Most of the people who are reading this have only experienced the commodity farm economy and rush to the bottom in terms of prices and production, and while there's more interest in the last 20 or 30 years in local food, the local food market is very small even today - a few percentage points at best.  for 98% of the American public, you make your food choices primarily on price, and only decide on quality if the price is comparable.  Quality is a tiebreaker, but price is the primary choice.  

Every now and then, some practice that farmers have adopted to meet the ever-present demand for larger quantities and lower prices becomes public, and the 98% notices, and now and then decides that the practice is something they would rather not support, and if the reaction is strong enough, it becomes an initiative or a law, and is imposed on farmers.  

This happened in the state of California.  In 2008 an initiative was put in front of the people that talked about farming practices.  Initially titled "Prevention of farm cruelty act", it was retitled "standards for confining farm animals" and put in front of the people. 

And the people voted.  63% of them decided that adds a chapter to the california health and safety code, specifically:  

The proposition adds a chapter to Division 20 of the California Health and Safety Code to prohibit the confinement of certain farm animals in a manner that does not allow them to turn around freely, lie down, stand up, and fully extend their limbs. The measure deals with three types of confinement: veal crates, battery cages, and sow gestation crates.

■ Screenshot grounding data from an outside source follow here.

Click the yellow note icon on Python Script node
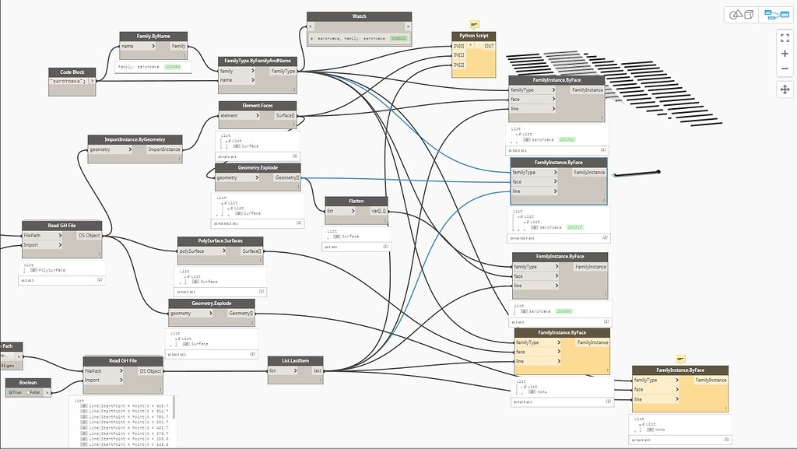The image size is (797, 449). (473, 24)
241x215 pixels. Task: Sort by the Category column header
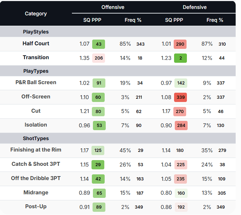[36, 14]
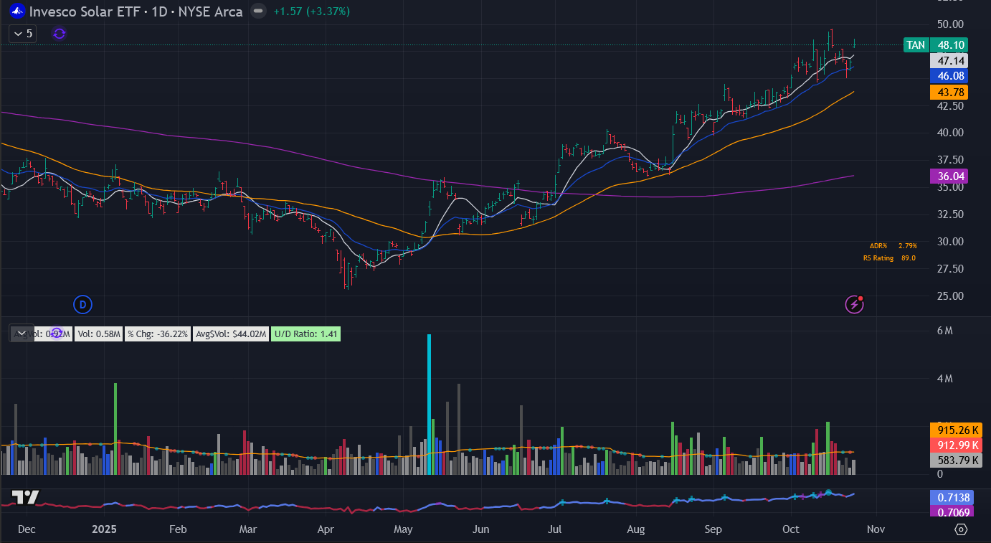Click the grey market status icon beside NYSE Arca
Screen dimensions: 991x543
(259, 11)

The definitions of how much space must be allowed each animal is vague -- it'll probably take some court cases to flesh out exactly how many square inches a laying hen gets, or a pregnant pig, or a calf destined to be veal, but the writing is on the wall, and 7 years later, the law is in force.  

Chickens are the most-affected animal, in terms of number.  A typical egg production farm houses tens of thousands of birds, and a large farm might have more than a half-million birds.  California voters extended the law outside of the state -- you can't import eggs from somewhere else and sell them in California unless they're produced in facilities that at least arguably meet the standards that they enacted.  So if you want an egg in California, the way its produced has now officially changed.  

With battery egg barns, where the chickens are kept in cages in tiers, some farms met the new rules by reducing the number of chickens in the cage.  Some redesigned their facilities and cages completely.  Some went to "free range" barns, where the chickens are on the floor of the barn, and some just decided to get out of the egg business.    

Egg prices have gone up a reported 35% to 70%, and consumers are now seeing the other side of the equation -- farmers have worked tirelessly to provide you with the lowest cost food in the world, as a percentage of income, and you, the consumer have said in california that you want us to concentrate on welfare.  

Ok -- we're right there with you, 98%.   We have now made chickens and veal calve and pregnant pigs lives better.  Will you consider paying a bit more to solve some other issues, too?  

I wonder what issue will next catch the publics attention -- and whether they'll be willing to foot the bill for that, too?  Farmworkers wages or rights?  Child labor?  Pesticide use in countries that we import food from -- like china?  


1 comment:

Anonymous said...

I hope that all of those issues become prominent in the mind of the public. Eventually the market will adjust.